Protest gegen Reform des Arbeitsrechts: Generalstreik in Frankreich
In Frankreich protestieren Gewerkschaften, Studenten- und Schülerorganisationen gegen eine geplante Reform des Arbeitsrechts – sie sei zu unternehmerfreundlich.
Aus Protest gegen die Pläne der sozialistischen Regierung blockierten Schüler zudem im Großraum Paris die Zugänge zu rund 50 Gymnasien, wie eine Schülerorganisation erklärte. Auch in anderen französischen Städten gab es Blockaden vor Schulen.
Die Gewerkschaften gehen schon seit Wochen gegen die Pläne von Präsident François Hollande für eine Lockerung des französischen Arbeitsrechts auf die Barrikaden. Anfang März demonstrierten landesweit nach Angaben der Behörden mehr als 200.000 Menschen gegen die Reform, die Organisatoren sprachen sogar von rund 450.000 Demonstranten. Bei Protesten von Schülern vor einer Woche kam es zu schweren Ausschreitungen.
Im Kampf gegen die Rekordarbeitslosigkeit wollen Hollande und sein Premierminister Manuel Valls unter anderem die 35-Stunde-Woche lockern und die Regeln für betriebsbedingte Kündigungen vereinfachen. Gewerkschaften und Studentenorganisationen, aber auch der linke Parteiflügel der regierenden Sozialisten kritisieren die Reform als zu unternehmerfreundlich – und das auch nach Zugeständnissen der Regierung.
Das Kabinett hatte die Reform vergangene Woche beschlossen. Die Nationalversammlung wird ab dem 3. Mai im Plenum über das Vorhaben beraten. Bis dahin haben die Gewerkschaften bereits weitere Proteste angekündigt.
Die Knackpunkte des Vorhabens von Staatschef François Hollande im Überblick:
Lockerung der 35-Stunden-Woche
Prinzipiell werden Vereinbarungen innerhalb eines Unternehmens mehr Gewicht eingeräumt als Branchenvereinbarungen. So sollen künftig bereits Vereinbarungen zwischen den Mitarbeitern und der Leitung einer Firma ausreichen, um die Arbeitszeit für bis zu zwölf Wochen auf 46 Wochenstunden auszuweiten und den Lohnaufschlag für Überstunden von 25 Prozent auf zehn Prozent zu begrenzen.
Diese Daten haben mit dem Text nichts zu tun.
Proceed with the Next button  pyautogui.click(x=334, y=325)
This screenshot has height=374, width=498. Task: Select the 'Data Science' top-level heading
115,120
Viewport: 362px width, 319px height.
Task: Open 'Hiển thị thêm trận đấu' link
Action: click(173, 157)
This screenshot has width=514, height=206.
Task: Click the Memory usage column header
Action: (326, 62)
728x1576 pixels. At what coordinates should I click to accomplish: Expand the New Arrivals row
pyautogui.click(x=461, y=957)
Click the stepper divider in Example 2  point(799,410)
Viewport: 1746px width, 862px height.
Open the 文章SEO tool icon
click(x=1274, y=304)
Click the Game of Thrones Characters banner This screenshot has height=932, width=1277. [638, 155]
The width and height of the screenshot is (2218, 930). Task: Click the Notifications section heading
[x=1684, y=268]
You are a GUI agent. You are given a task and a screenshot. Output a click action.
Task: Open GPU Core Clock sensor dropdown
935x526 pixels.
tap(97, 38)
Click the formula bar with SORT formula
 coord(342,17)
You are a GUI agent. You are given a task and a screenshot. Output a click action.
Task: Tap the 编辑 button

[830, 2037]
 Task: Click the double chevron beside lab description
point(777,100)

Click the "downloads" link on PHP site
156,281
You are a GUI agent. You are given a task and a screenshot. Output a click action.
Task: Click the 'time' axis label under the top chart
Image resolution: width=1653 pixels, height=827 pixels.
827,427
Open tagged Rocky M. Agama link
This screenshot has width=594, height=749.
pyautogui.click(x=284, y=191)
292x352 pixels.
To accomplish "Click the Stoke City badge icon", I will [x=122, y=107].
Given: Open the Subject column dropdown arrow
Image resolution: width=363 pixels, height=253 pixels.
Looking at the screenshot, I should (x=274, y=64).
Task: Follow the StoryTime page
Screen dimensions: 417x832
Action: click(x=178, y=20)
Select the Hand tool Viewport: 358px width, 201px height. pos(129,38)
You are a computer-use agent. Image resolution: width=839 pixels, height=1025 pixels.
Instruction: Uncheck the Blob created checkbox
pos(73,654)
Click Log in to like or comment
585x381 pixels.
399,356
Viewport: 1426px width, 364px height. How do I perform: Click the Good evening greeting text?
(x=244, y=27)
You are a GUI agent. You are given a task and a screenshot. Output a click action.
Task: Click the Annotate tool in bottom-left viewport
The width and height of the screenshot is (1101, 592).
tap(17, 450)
Ursprünglich sollte den Chefs kleiner und mittlerer Unternehmen mit weniger als 50 Angestellten zudem erlaubt werden, alleine über eine weitere Lockerung der 35-Stunden-Woche zu entscheiden. Grundlage für die Bezahlung sollten Arbeitstage im Jahr und nicht mehr die Wochenarbeitsstunden sein. Die Regierung verzichtete aber auf das Vorhaben, sehr zum Leidwesen der Chefs kleiner Betriebe.
Klarere Regeln für betriebsbedingte Kündigungen
Präzisiert werden die Kriterien für betriebsbedingte Kündigungen, um Grauzonen abzuschaffen. Damit soll verhindert werden, dass Unternehmen von Arbeitsgerichten wegen unrechtmäßiger Kündigungen verurteilt werden. Betriebsbedingte Kündigungen sind künftig unter anderem möglich, wenn ein Unternehmen vier Quartale in Folge Auftragsrückgänge oder Umsatzeinbußen verzeichnet oder einen Umstrukturierungsplan für mehr Wettbewerbsfähigkeit vorlegt. Richter sollen sicherstellen, dass internationale Konzerne ihre wirtschaftlichen Probleme in Frankreich nicht aufbauschen, um Entlassungen zu rechtfertigen.
Eine empfohlene Obergrenze für Abfindungen
Ursprünglich wollte die Regierung eine fixe Obergrenze für Abfindungen nach einer unrechtmäßigen Kündigung einziehen. Nach scharfen Protesten von Gewerkschaften entschied sie sich aber dafür, lediglich einen nicht verpflichtenden Richtwert vorzugeben. Das wiederum hat den Zorn der Arbeitgeber erregt, die auf eine fixe Obergrenze pochen.
Arbeitszeiten für Jugendliche
Für besonderen Zorn bei Jugendlichen sorgten die Pläne, längere Arbeitszeiten für nicht volljährige Lehrlinge etwa im Bausektor zu erleichtern. Eine Erhöhung der Arbeitszeit von acht auf zehn Stunden pro Tag sollte ohne vorherige Genehmigung der Arbeitsinspektion möglich sein – angesichts der Proteste zog die Regierung das Vorhaben aber zurück.